The AI Stack That Actually Ships: Local-First LLMs
OpenAI's API costs will bankrupt you. Here's how we use Ollama for local inference and only call cloud models when necessary.
Core Concept
Every AI startup in 2025 burned through their seed round on OpenAI API bills.
Typical scenario:
- $100K seed raised
- GPT-4 costs $0.03 per 1K tokens
- Average query: 2K tokens (input + output)
- Cost per query: $0.06
Math at scale:
- 1,000 users × 50 queries/day = 50K queries/day
- 50K × $0.06 = $3,000/day
- $90K/month in API costs
You’re bankrupt in 6 weeks.
The Constraint
Cloud LLMs are expensive and slow:
- Cost: GPT-4 pricing makes unit economics impossible
- Latency: 1-3 second API response (kills UX)
- Privacy: Sending user data to OpenAI (GDPR nightmare)
- Reliability: API rate limits (429 errors kill your demo day)
- Vendor lock-in: You’re training OpenAI’s model with your data
The dirty secret: Most AI features don’t need GPT-4. They need GPT-3.5 at best (but you’re too lazy to test).
The Solution
Run LLMs locally with Ollama. Only use cloud models for complex reasoning.
The Architecture:
User Query
↓
Local Classifier (Ollama - Llama 3.2, 8B params)
↓
├─ Simple query? → Local LLM (Ollama - Mistral 7B)
│ ↓
│ Response (0.5s, $0 cost)
│
└─ Complex query? → Cloud LLM (OpenAI GPT-4)
↓
Response (2s, $0.06 cost)
Result: 80% of queries handled locally. 20% sent to OpenAI.
New cost: $18K/month (vs $90K/month)
Savings: $864K/year.
The Example: Stella
Stella (mental health AI companion) needs to respond to users in real-time.
Requirements:
- Sub-second response time
- Privacy (can’t send therapy logs to OpenAI)
- Works offline (therapy sessions on planes)

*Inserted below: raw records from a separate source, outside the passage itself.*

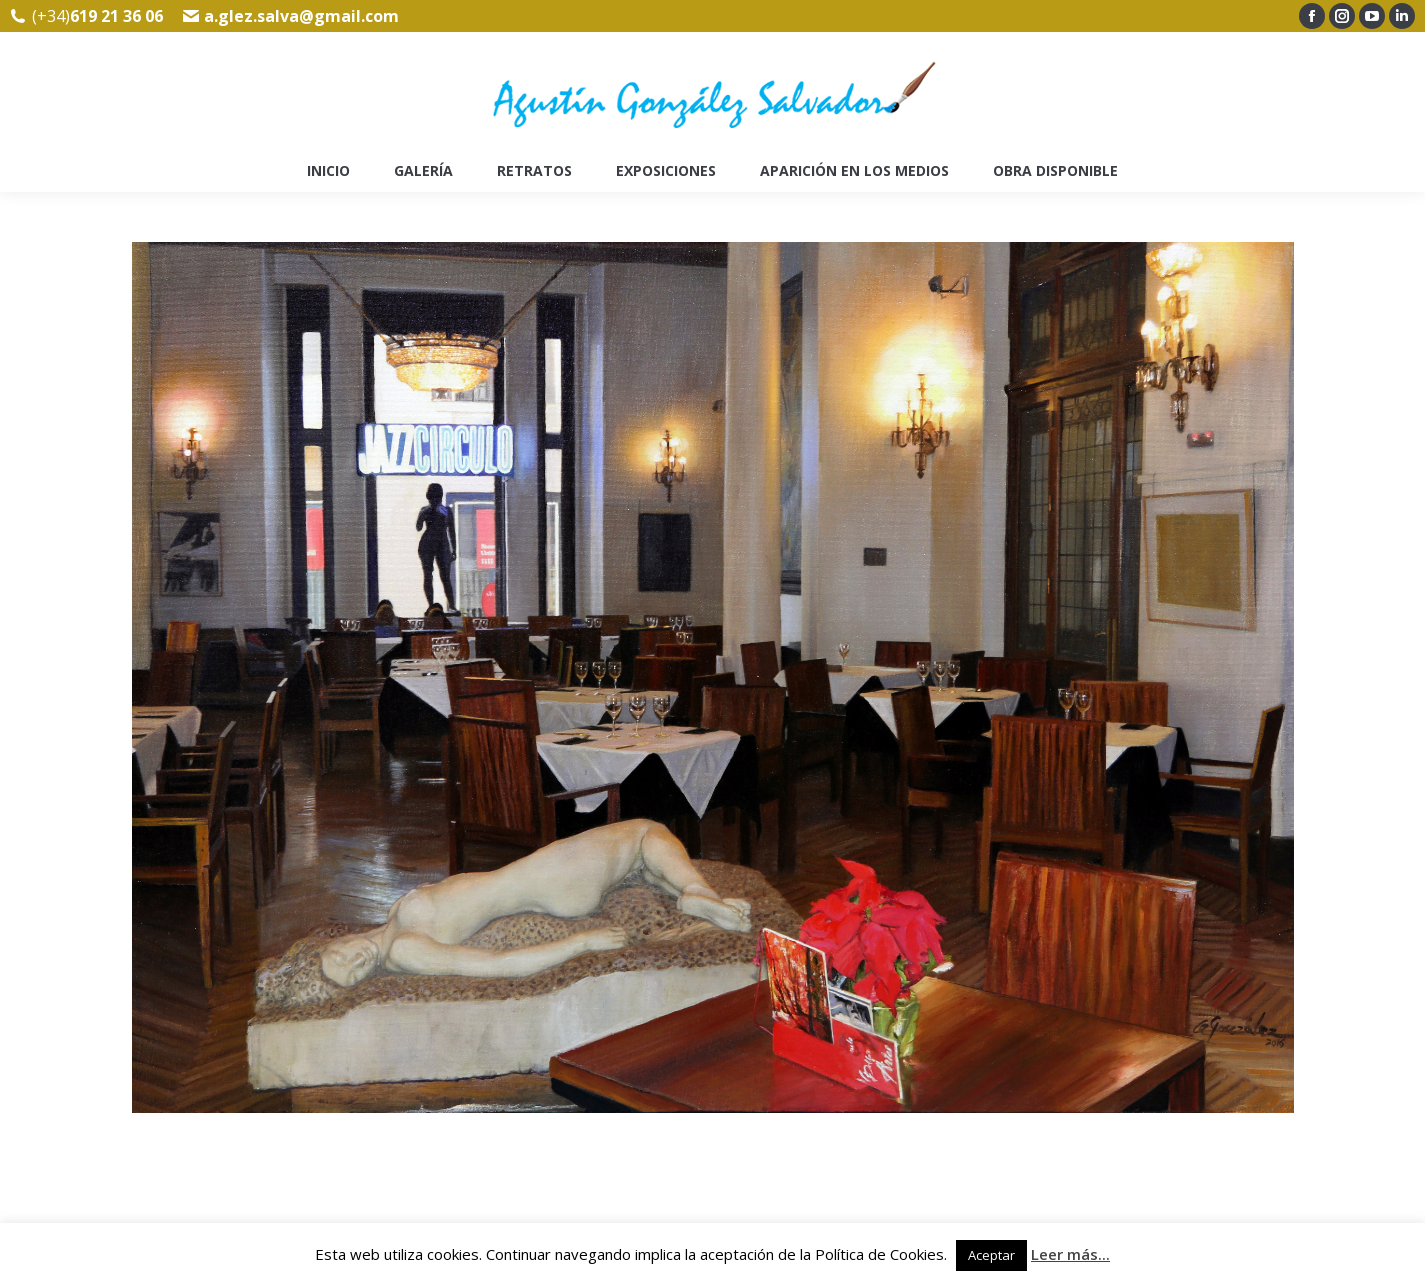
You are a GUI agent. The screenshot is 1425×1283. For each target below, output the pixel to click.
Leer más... (1070, 1254)
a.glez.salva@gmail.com (301, 16)
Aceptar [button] (991, 1255)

Old architecture (GPT-3.5 Turbo):
- Latency: 2-4 seconds per message
- Cost: $0.02 per message
- Privacy: Poor (all data sent to OpenAI)
- Monthly cost: $60K at 100K users
New architecture (Ollama + selective GPT-4):
- 90% of queries: Ollama Llama 3.2 (local, 500ms, $0)
- 10% of queries: GPT-4 for complex advice (cloud, 2s, $0.06)
- Monthly cost: $6K
How we decide:
# Classify the query
if is_simple_question(user_input):
# Local inference (free, fast)
response = ollama.generate("llama3.2:8b", prompt)
else:
# Cloud inference (expensive, powerful)
response = openai.chat(model="gpt-4", messages=prompt)
Simple questions: “How do I feel less anxious?”
Complex questions: “I’m having suicidal thoughts” (requires GPT-4 nuance)
The Infrastructure
Server setup:
# Install Ollama on your server
curl https://ollama.ai/install.sh | sh
# Pull models (8GB each)
ollama pull llama3.2:8b
ollama pull mistral:7b
# Run inference server
ollama serve
API call from your app:
const response = await fetch('http://your-server:11434/api/generate', {
method: 'POST',
body: JSON.stringify({
model: 'llama3.2:8b',
prompt: userInput,
stream: false,
}),
});
Cost: $80/month for GPU server (vs $90K/month for OpenAI)
The Trade-Off
What you lose:
- Bleeding-edge reasoning (GPT-4 Turbo is smarter than Llama 3)
- Zero DevOps (you must manage Ollama servers)
What you gain:
- 95% cost reduction
- Sub-second latency
- Privacy compliance (HIPAA, GDPR)
- Works offline
- No vendor lock-in
The Investor Pitch
Bad unit economics:
Cost per user: $30/month (OpenAI API)
Revenue per user: $10/month
Gross margin: -200% (you lose money on every user)
Good unit economics:
Cost per user: $0.50/month (Ollama + selective GPT-4)
Revenue per user: $10/month
Gross margin: 95%
VCs invest in the second company, not the first.
The Hybrid Strategy
Our production stack:
- Tier 1 queries (80%): Ollama Llama 3.2 (local)
- Tier 2 queries (15%): Anthropic Claude Sonnet (cloud, cheaper than GPT-4)
- Tier 3 queries (5%): GPT-4 (only for complex reasoning)
Cost breakdown:
- Tier 1: $0 (local inference)
- Tier 2: $3K/month (Claude)
- Tier 3: $3K/month (GPT-4)
- Total: $6K/month (vs $90K with GPT-4 only)
The First Principle: Use the minimum viable model for each task. Don’t pay for GPT-4 reasoning when Llama 3 retrieval is enough.